Sunday 19 November 2017

Sabotage fears as India mourns 61 victims of railway disaster

Rescue workers and onlookers gather near the wreckage at the site of the train accident 125 miles north of Calcutta
Rescue workers and onlookers gather near the wreckage at the site of the train accident 125 miles north of Calcutta

Edmund Bale in Calcutta

INDIAN police refused to rule out sabotage as the cause of a train crash that killed more than 61 people and injured hundreds of others yesterday.

The crash happened when an express train smashed into another as it left the platform at Sainthia, 125 miles north of Calcutta.

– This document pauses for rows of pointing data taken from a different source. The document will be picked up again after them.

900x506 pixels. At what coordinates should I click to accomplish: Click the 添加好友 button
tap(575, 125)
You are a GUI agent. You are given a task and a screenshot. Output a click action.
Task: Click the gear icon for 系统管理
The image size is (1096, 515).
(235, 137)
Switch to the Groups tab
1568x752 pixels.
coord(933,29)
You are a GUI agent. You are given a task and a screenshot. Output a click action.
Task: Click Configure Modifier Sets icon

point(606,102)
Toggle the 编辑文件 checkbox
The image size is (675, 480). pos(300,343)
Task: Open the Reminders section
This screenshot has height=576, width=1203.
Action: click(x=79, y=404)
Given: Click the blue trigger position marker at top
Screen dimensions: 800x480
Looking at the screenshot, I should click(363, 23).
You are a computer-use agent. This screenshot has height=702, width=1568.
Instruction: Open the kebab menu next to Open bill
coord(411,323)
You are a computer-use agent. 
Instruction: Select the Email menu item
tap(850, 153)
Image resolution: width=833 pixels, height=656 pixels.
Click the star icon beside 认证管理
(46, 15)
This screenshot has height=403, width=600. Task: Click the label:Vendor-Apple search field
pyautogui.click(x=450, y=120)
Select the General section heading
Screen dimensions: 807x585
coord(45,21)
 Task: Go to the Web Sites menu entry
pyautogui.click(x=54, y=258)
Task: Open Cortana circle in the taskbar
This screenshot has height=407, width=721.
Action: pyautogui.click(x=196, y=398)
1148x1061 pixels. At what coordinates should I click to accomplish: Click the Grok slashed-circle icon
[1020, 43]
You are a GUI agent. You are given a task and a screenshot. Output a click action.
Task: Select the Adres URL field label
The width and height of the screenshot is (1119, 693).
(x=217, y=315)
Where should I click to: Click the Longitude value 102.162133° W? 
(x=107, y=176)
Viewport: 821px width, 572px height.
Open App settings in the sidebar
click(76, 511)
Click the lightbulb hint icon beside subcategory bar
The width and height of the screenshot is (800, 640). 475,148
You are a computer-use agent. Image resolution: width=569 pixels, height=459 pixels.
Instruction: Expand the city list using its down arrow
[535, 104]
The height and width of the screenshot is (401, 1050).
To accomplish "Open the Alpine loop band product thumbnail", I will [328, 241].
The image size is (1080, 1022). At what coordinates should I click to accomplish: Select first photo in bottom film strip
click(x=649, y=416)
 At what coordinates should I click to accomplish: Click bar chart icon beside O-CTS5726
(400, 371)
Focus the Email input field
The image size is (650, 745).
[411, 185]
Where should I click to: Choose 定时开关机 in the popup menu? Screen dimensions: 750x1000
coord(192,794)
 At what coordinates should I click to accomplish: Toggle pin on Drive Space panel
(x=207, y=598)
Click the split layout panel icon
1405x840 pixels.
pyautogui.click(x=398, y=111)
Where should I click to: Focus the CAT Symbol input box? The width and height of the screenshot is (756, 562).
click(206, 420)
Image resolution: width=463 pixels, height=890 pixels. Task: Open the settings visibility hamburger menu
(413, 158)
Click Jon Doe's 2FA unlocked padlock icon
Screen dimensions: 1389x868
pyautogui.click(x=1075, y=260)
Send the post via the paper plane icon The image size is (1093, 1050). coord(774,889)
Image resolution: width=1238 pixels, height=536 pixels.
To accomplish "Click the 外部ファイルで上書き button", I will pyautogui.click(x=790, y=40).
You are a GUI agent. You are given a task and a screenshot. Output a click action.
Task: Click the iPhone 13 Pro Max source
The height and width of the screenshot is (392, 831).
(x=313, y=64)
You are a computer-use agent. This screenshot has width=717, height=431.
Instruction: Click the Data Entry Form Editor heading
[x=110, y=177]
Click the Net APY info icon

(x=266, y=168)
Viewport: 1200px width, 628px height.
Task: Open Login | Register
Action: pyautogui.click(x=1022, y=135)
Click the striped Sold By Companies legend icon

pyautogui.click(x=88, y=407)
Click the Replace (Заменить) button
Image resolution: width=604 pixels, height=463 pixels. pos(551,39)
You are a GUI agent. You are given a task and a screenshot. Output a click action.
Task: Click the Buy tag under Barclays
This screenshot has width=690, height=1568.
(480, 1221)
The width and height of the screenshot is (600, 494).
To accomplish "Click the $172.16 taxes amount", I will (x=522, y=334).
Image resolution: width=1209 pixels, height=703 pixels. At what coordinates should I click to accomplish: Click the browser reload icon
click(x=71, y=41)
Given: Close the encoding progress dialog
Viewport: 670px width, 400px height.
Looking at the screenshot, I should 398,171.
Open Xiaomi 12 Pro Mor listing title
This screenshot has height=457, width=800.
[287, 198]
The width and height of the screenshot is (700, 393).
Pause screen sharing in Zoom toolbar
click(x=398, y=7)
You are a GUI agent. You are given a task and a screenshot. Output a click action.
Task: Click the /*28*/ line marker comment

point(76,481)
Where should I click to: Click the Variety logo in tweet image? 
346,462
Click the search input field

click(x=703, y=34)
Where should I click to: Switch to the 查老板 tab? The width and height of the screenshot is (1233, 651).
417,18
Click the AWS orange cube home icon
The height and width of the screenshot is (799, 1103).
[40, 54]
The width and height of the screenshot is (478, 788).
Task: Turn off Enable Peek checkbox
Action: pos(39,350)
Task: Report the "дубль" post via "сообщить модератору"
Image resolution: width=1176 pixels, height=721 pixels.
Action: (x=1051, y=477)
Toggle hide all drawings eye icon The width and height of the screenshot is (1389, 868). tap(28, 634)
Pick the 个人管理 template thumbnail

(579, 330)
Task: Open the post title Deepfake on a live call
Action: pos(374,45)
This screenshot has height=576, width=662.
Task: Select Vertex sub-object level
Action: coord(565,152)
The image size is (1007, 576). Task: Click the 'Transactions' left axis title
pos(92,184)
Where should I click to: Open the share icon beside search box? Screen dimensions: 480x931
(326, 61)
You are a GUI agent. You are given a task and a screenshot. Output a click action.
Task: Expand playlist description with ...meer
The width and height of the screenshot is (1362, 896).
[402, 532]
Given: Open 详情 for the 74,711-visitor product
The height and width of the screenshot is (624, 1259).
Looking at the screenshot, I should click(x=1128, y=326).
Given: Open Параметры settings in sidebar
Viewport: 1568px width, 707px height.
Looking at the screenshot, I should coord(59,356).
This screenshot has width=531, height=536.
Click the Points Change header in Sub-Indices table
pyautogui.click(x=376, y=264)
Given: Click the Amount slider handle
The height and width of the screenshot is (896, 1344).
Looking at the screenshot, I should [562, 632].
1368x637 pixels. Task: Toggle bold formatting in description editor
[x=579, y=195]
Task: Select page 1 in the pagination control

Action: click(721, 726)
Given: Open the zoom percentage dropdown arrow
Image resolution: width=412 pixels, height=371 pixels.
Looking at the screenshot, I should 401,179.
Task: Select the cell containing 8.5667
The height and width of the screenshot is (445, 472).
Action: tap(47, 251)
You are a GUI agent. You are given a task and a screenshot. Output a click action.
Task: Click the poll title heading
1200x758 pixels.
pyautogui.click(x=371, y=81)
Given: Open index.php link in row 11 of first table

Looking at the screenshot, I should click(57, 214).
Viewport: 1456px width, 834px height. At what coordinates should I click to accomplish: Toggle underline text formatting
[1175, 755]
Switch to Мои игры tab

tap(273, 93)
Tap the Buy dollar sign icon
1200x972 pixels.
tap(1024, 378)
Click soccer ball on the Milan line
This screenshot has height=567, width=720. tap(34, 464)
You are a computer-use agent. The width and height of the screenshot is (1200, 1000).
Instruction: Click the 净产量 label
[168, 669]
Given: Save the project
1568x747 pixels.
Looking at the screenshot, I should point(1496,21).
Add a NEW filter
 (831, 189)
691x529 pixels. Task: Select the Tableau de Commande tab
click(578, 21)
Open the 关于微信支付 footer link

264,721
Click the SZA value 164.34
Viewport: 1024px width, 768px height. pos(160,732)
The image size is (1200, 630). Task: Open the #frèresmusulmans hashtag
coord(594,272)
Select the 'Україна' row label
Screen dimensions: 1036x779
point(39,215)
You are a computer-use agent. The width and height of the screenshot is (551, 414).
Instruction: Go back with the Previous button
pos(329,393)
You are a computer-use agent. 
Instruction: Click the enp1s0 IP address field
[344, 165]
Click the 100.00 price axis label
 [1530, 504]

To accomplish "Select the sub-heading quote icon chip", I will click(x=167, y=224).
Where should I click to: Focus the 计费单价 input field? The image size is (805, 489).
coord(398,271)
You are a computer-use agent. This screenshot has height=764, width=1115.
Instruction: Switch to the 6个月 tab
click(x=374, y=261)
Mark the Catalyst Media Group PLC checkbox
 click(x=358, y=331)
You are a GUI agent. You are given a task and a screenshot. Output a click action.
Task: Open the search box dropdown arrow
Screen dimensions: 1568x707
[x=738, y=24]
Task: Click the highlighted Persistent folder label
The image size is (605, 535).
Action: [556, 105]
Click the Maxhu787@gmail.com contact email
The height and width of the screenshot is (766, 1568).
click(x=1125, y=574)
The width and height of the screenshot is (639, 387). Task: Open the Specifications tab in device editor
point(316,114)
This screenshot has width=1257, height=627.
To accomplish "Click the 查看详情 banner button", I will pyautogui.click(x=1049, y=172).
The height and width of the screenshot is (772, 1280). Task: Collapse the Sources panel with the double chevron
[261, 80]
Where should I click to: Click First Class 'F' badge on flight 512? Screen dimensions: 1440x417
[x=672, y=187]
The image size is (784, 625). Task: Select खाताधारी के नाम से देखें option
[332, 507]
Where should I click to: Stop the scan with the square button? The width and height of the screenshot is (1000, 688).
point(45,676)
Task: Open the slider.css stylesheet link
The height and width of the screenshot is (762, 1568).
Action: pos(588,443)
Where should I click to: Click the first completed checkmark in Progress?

Three carriages of the second train were destroyed, two of which were reserved for passengers on the cheapest tickets and are usually packed to capacity.

The impact was so great the roof of one carriage was hurled on to an overpass above the tracks.


One survivor, Mithun Mahato, who was fast asleep on the overnight express, told how he was awoken by a violent lurch.

He lay with his leg broken for five hours, crushed under dead bodies as he waited for help.

"I had fallen asleep and woke up when I felt an enormous jolt and then suddenly I felt my coach turning over.

Three or four passengers fell on top of me and my right leg broke. I lay there crushed under dead bodies for a long time. At least three people sitting next to me in the coach died.

"I was trapped there in horrible pain until rescue workers pulled me out."

It is the second major train crash in the state of West Bengal in the past two months. On May 28 a passenger train derailed and was hit by a cargo train, killing 145 people. Authorities blamed sabotage by Maoist rebels.

Accidents are common on India's sprawling rail network, one of the world's largest, with most blamed on poor maintenance and human error. An investigation into the cause has now begun.

Railway Minister Mamata Banerjee, who rushed to the site yesterday, said the crash could have been another case of sabotage. Local residents climbing through the debris searching for survivors were later joined by rescue workers using heavy equipment to cut through the metal.

A passenger on the second train, Mohammed Iris (52), managed to make it out of his coach an hour after it overturned.

When he finally crawled out, local residents pulled him to safety.

"When I crawled out it was only local people who helped me. They risked their lives to pull me out of the train."

Rescue teams arrived about three hours after the accident, a local resident said, and recovered 61 bodies.

At least 125 other people were injured.